═══ Teks Latihan ═══
Tulisan Fadiyah tentu saja bukan tulisan baru, setidaknya jika kamu dekat dengan isu gender dan seksualitas, lebih-lebih kalau kamu adalah bagian dari komunitas ini. Saya bagian di dalamnya, perundungan karena orientasi seksualitas saya yang minoritas, pernah saya alami langsung. Atau, kisah-kisah tentang terapi konversi yang dialami teman-teman saya.
Buku Fadiyah memuat ragam cerita-cerita tersebut. Saya sangat menyarankan buku ini dibaca oleh konselor (psikolog atau guru BK) khususnya untuk, setidaknya paham, bahwa kondisi kami hanya perlu didengar bukan dihakimi. Terakhir, sepertinya perlu di bagian sampul atau halaman depan tulisan peringatan "trigger warning".
Memori Tubuh Kami ditulis oleh seorang jurnalis yg bernama Fadiyah Alaidrus yang berisi liputan yg terbit sepanjang tahun 2020-2022 yang menyorot isu seputar gender dan seksualitas. Topik yg diangkat cukup krusial dan tanpa kita sadari dekat dengan kita, seperti : - Pentingnya edukasi seksual pada remaja dengan cara penyampaian dan informasi yang benar. Sampai detik ini, edukasi seksual masih dianggap tabu. -Kehamilan yang tidak diinginkan -Perkawinan pada anak -Ibu dan anak dengan HIV -Remaja LGBT, dll
Banyak stigma pada masyarakat yang membuat para korban takut untuk speak up dan mencari pertolongan. Buku ini tidak hanya mewawancarai korban, tetapi juga para pemangku kebijakan dan disajikan juga data-data yang mendukung.
Buku ini kecil2 cabe rawit ya. Ringkas tapi membekas. Buku ini mengajak para pembaca untuk berpikir mau sampai kapan edukasi seks dianggap tabu padahal damagenya tuh besar bgt dan udah ada dimana-dimana. Emang udah seharusnya negara membuat kebijakan-kebijakan yang lebih lebih berpihak pada korban diskriminasi dan kekerasan.
A very hard read indeed. For anyone interested in reading the book, and I’ve come to think that everyone should, because Fadiyah Alaidrus has sharpened the work of journalism, paving the way for clarity when sexual violence in the frame of news often gets blurred, misleading, and not taking the side of the victim.
As a sensitive read, the writer herself has put a major trigger warning, for it contains many forms of discrimination and violence such as domestic violence, intimate partner violence, unwanted pregnancy, child marriage, bullying, conversion therapy, and suicide.
Ketika membaca buku ini pertama kali, aku dibawa ke dalam sudut pandang mereka, pemilik pengalaman pahit yang harus merasakan bagaimana ketidakadilan sistem berpengaruh besar pada hidup dan trauma. Bagaimana kita secara kolektif terkadang, bahkan teramat sangat sering gagal, menyediakan ruang yang aman bagi tumbuh kembang anak.
═══ Data ═══
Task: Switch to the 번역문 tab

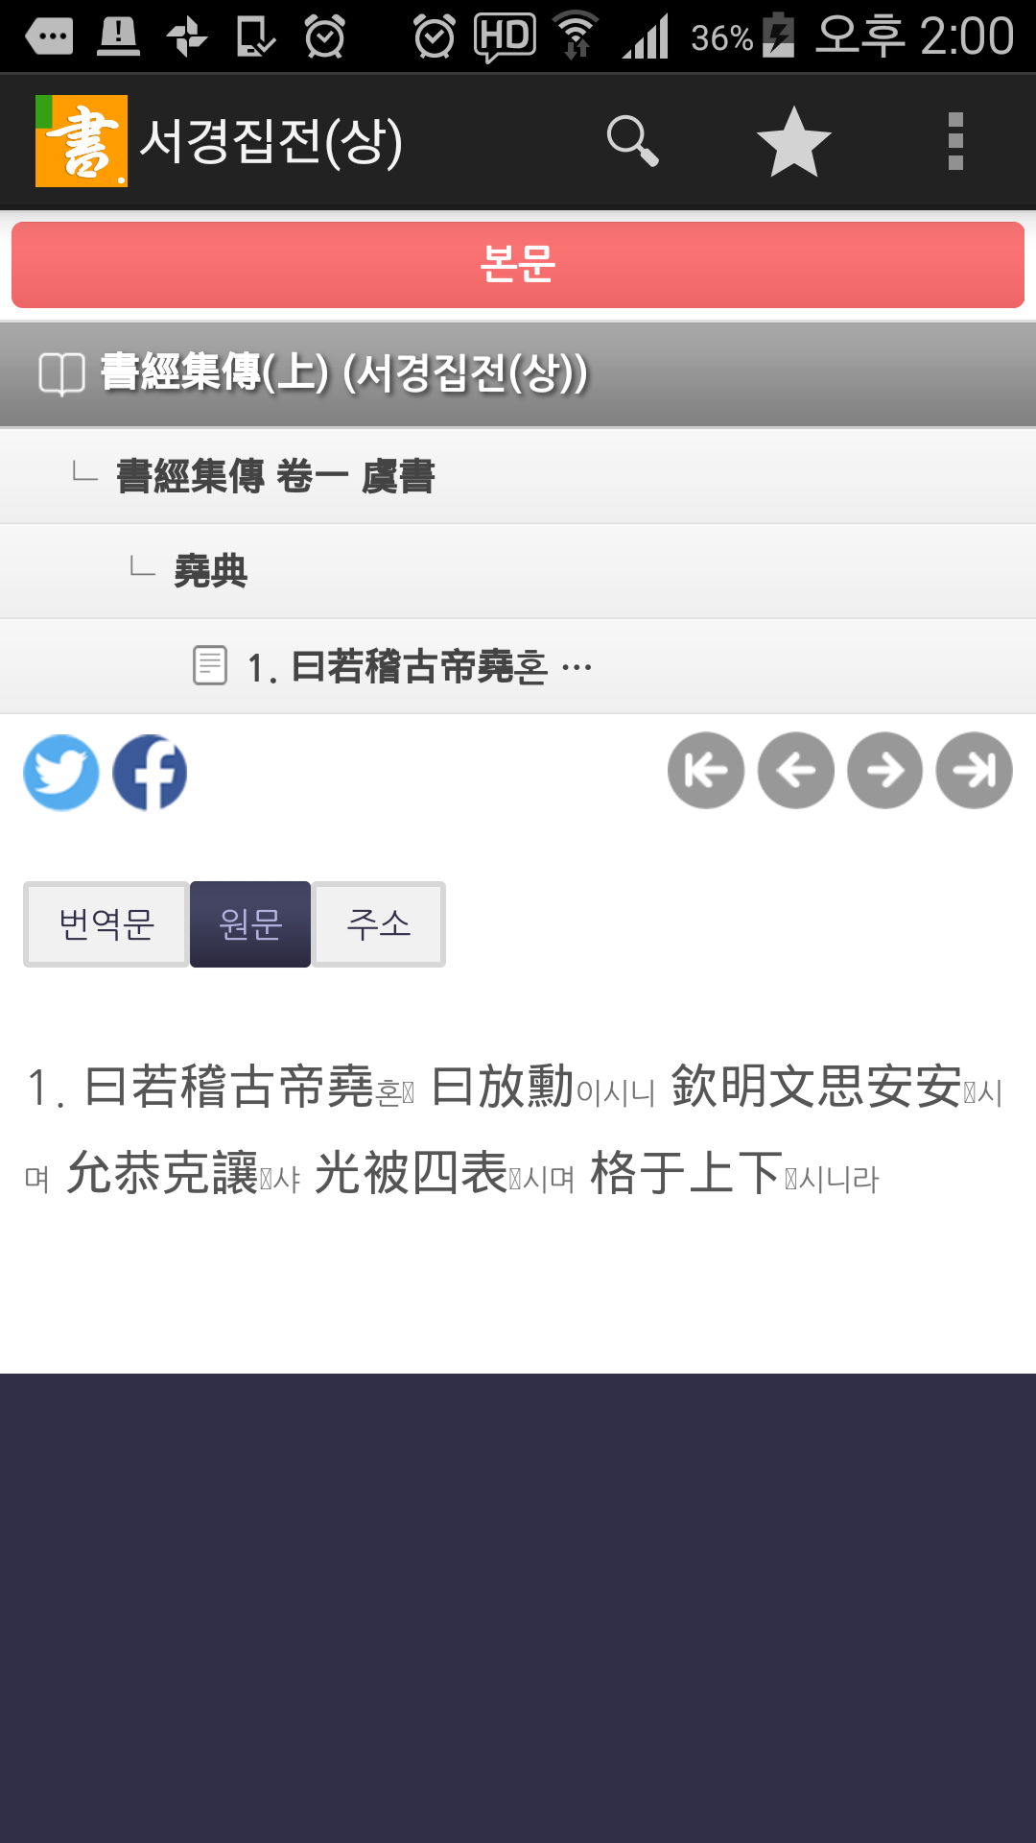Action: [106, 924]
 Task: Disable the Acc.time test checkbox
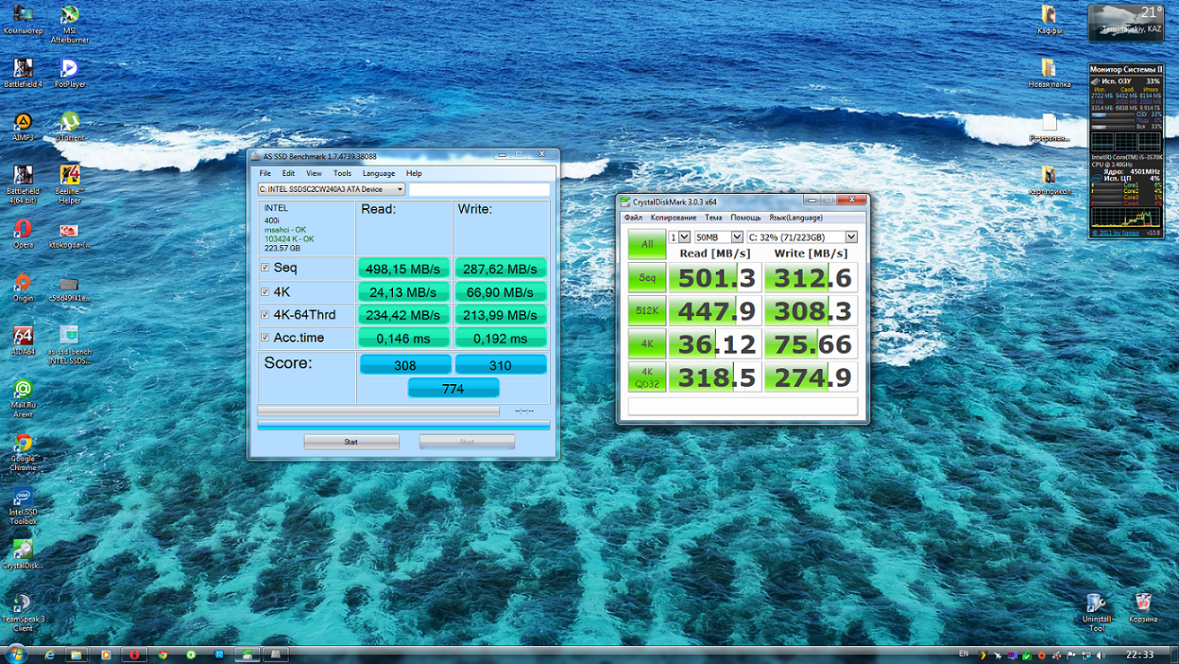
═══
- Petunjuk
1. Salin bagian teks latihan tanpa perubahan, mulai dari "As a sensitive" dan berakhir pada "therapy, and suicide.".
2. Jawab pertanyaan berikut berdasarkan teks latihan.
(a) Siapa penulis buku Memori Tubuh Kami?
(b) Sepanjang tahun berapa liputan dalam buku itu terbit?
(c) Selain korban, siapa lagi yang diwawancarai dalam buku ini?
Materi ini tidak diperlukan.

- Jawaban
1.
As a sensitive read, the writer herself has put a major trigger warning, for it contains many forms of discrimination and violence such as domestic violence, intimate partner violence, unwanted pregnancy, child marriage, bullying, conversion therapy, and suicide.

2.
(a) Fadiyah Alaidrus, seorang jurnalis.
(b) Sepanjang tahun 2020–2022.
(c) Para pemangku kebijakan.